RÉUNION ANNUELLE 2025 DES ZONES ÉCONOMIQUES SPÉCIALES AFRICAINES

Thème :

Zones économiques spéciales africaines : favoriser les investissements industriels durables et l’intégration aux chaînes de valeur mondiales

Allocution

de

M. Claver Gatete

Secrétaire général adjoint de l’Organisation des Nations Unies

et Secrétaire exécutif de la Commission économique pour l’Afrique

 

Luanda

27 novembre 2025

 

Excellence M. Rui Miguêns de Oliveira, Ministre de l’industrie et du commerce de l’Angola,

Excellence M. Wamkele Mene, Secrétaire général du Secrétariat de la Zone de libre-échange continentale africaine (ZLECAf),

Excellence Mme Nardos Bekele-Thomas, Directrice généralede l’Agence de développement de l’Union africaine-Nouveau Partenariat pour le développement de l’Afrique (AUDA-NEPAD),

Excellence Mme Francisca Tatchouop Belobe, Commissaire de l’Union africaine en charge du développement économique, du tourisme, du commerce, de l’industrie et des mines,

M. Ahmed Bennis, Secrétaire général de l’Organisation africaine des zones économiques,

Dr Manuel Francisco Pedro, Président du Conseil d’administration de la zone économique spéciale de Luanda-Bengo,

Distingués dirigeants du secteur industriel,

Mesdames et Messieurs,

 

C’est un privilège pour moi de participer à cette importante réunion annuelle des zones économiques spéciales africaines placée sous le thème : « Zones économiques spéciales africaines : favoriser les investissements industriels durables et l’intégration aux chaînes de valeur mondiales ».

Je souhaite tout d’abord exprimer ma sincère gratitude au Gouvernement de la République d’Angola, qui accueille avec une grande générosité cette réunion de première importance.

Je tiens tout particulièrement à adresser mes chaleureuses félicitations à l’occasion du cinquantième anniversaire de l’indépendance du pays – un jubilé d’or qui témoigne de sa résilience remarquable, du renforcement des institutions et d’un engagement tourné vers un avenir de prospérité partagée.

▸ Extrait de données
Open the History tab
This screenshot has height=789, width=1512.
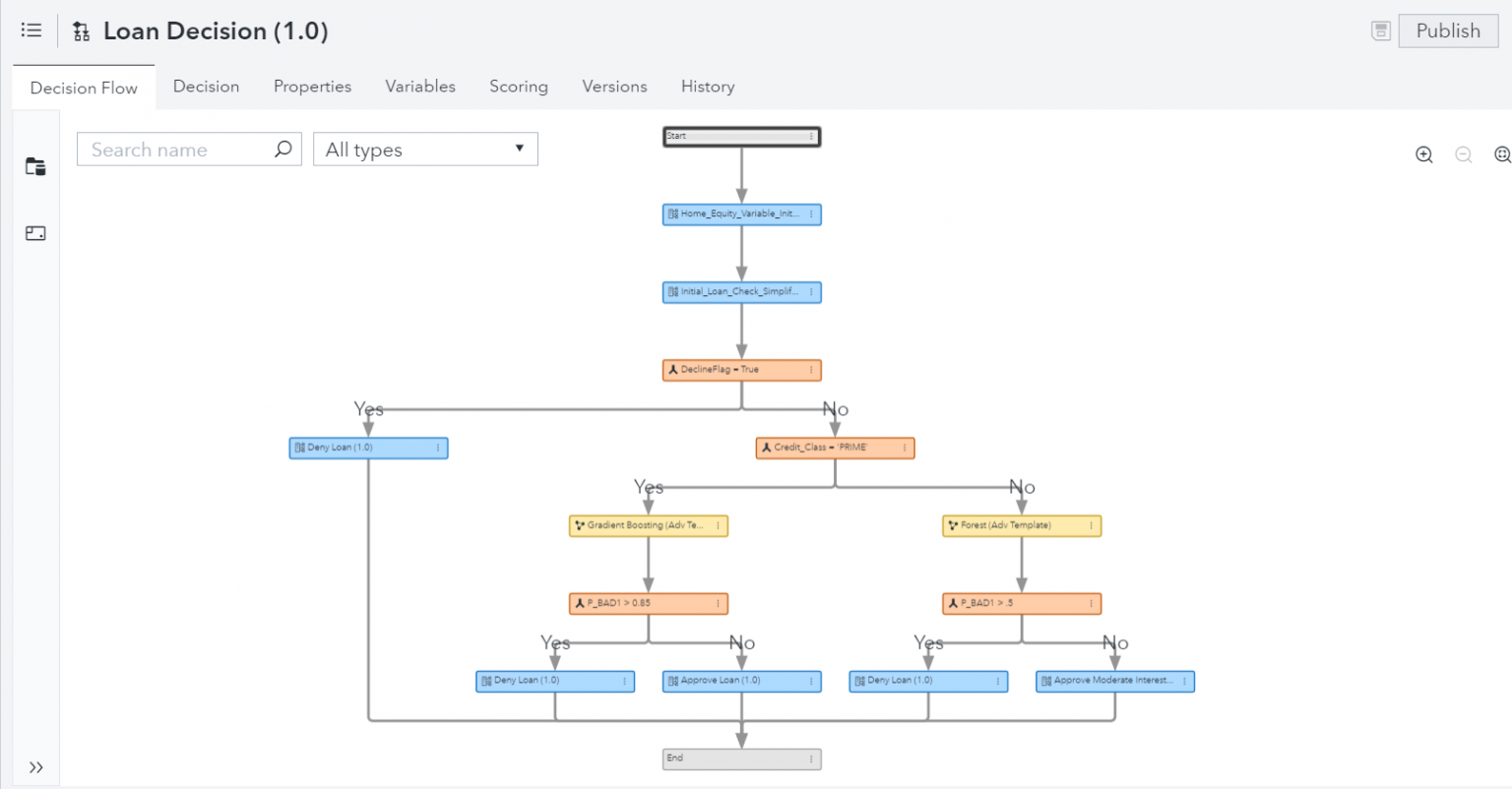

▸ Consigne A
Pour chaque affirmation, dites si elle concorde avec l'allocution en répondant par oui ou par non, et citez les mots de l'allocution qui tranchent : (i) Claver Gatete est Secrétaire exécutif de la Commission économique pour l'Afrique ; (ii) Ahmed Bennis préside le Conseil d'administration de la zone économique spéciale de Luanda-Bengo ; (iii) l'orateur félicite l'Angola pour le cinquantième anniversaire de son indépendance.
▸ Consigne B
Modifiez un passage de l'allocution : partez des mots « Distingués dirigeants du », arrêtez-vous après « de première importance. » et remplacez « privilège » par « honneur ».
▸ Consigne C
D'après l'allocution, quelle fonction occupe Wamkele Mene ?

▸ Réponse A
(i) Oui : « et Secrétaire exécutif de la Commission économique pour l’Afrique ».
(ii) Non : « M. Ahmed Bennis, Secrétaire général de l’Organisation africaine des zones économiques ».
(iii) Oui : « à l’occasion du cinquantième anniversaire de l’indépendance du pays ».

▸ Réponse B
Distingués dirigeants du secteur industriel,

Mesdames et Messieurs,

 

C’est un honneur pour moi de participer à cette importante réunion annuelle des zones économiques spéciales africaines placée sous le thème : « Zones économiques spéciales africaines : favoriser les investissements industriels durables et l’intégration aux chaînes de valeur mondiales ».

Je souhaite tout d’abord exprimer ma sincère gratitude au Gouvernement de la République d’Angola, qui accueille avec une grande générosité cette réunion de première importance.

▸ Réponse C
Il est Secrétaire général du Secrétariat de la Zone de libre-échange continentale africaine (ZLECAf).